O governador alerta que se as matérias não forem aprovadas quanto antes – principalmente a Reforma Administrativa e o novo Fethab – faltará dinheiro para pagar viaturas das policias Civil e Militar.

“No próximo mês não vai ter viatura para andar na rua, pois, o Estado não tem dinheiro”, destacou.

Acrescentou ainda que somente nos primeiros dias do ano, Mato Grosso deixou de arrecadar R$ 50 milhões do Fundo Estadual de Transporte e Habitação (Fethab), pois, para vigorar, o imposto depende da aprovação dos deputados.

Somente nos primeiros dias do ano, Mato Grosso deixou de arrecadar R$ 50 milhões do Fundo Estadual de Transporte e Habitação (Fethab), pois, para vigorar, o imposto depende da aprovação dos deputados.

“Não podemos perder mais nenhum mês de arrecadação, diante desta grave crise”, disse.

“Pacto por Mato Grosso”

A aposta do Governo para equilibrar as contas públicas está fundamentada em quatro projetos: Lei Estadual de Responsabilidade Fiscal (LRF), parâmetros para conceder a Revisão Geral Anual (RGA) aos servidores, Novo Fethab e Reforma Administrativa.

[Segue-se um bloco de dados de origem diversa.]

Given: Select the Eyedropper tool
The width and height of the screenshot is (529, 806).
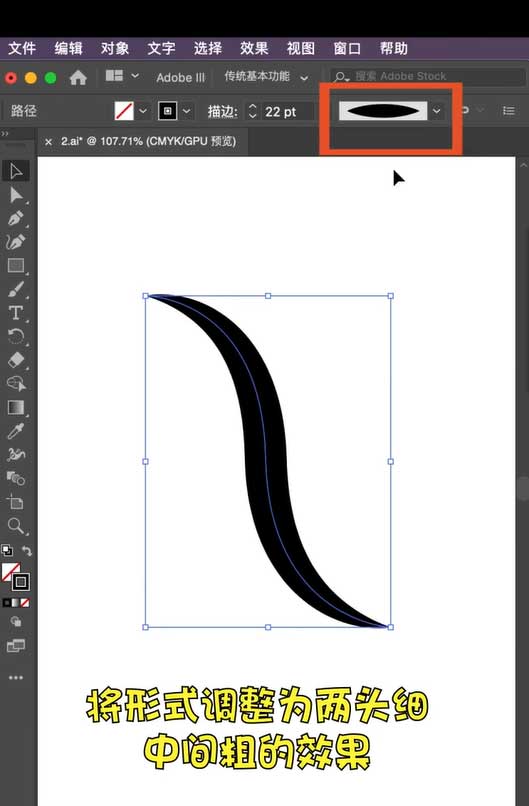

A LRF foi elaborada em consonância com a Lei de Responsabilidade Fiscal do Governo Federal. Na prática, ela estabelece critérios para o Governo conceder salários e outros benefícios, apenas com um estudo de impacto financeiro.

“Com essa lei o Governo não pode conceder aumentos salariais para vigorar em outras gestões. O aumento tem que ser dentro dos quatro anos do atual gestor”, detalhou Mendes.

A proposta da LRF também pretende reduzir os incentivos fiscais que são concedidos às empresas para operar em Mato Grosso. A meta é reduzir o benefício em até 15% nos próximos anos, bem como estabelecer limites para a concessão do benefício aos empresários.

Já a Reforma Administrativa visa à extinção de empresas públicas, redução de secretárias e corte de funcionários comissionados. Com isso, o governo espera uma economia anual de até R$ 180 milhões.

Na coletiva, Mauro ponderou que a extinção das empresas não significa que os serviços deixarão de ser prestados, “mas que extinção é para corrigir muitas distorções que ocorriam nessas autarquias”.
Ele citou um exemplo de uma servidora na Empaer [Empresa Mato-grossense de Pesquisa, Assistência e Extensão Rural] que tinha o cargo de copeira e em 2011 ganhava R$ 1.300, porém, no ano passado o salário subiu para R$ 13 mil.

“A Empaer durante muitos anos não pagou o Fundo de Garantia do Tempo de Serviço, e outros impostos trabalhistas. O resultado disso é que hoje a empresa tem dívidas que superam a casa de centenas de milhões de reais”, ressaltou o democrata.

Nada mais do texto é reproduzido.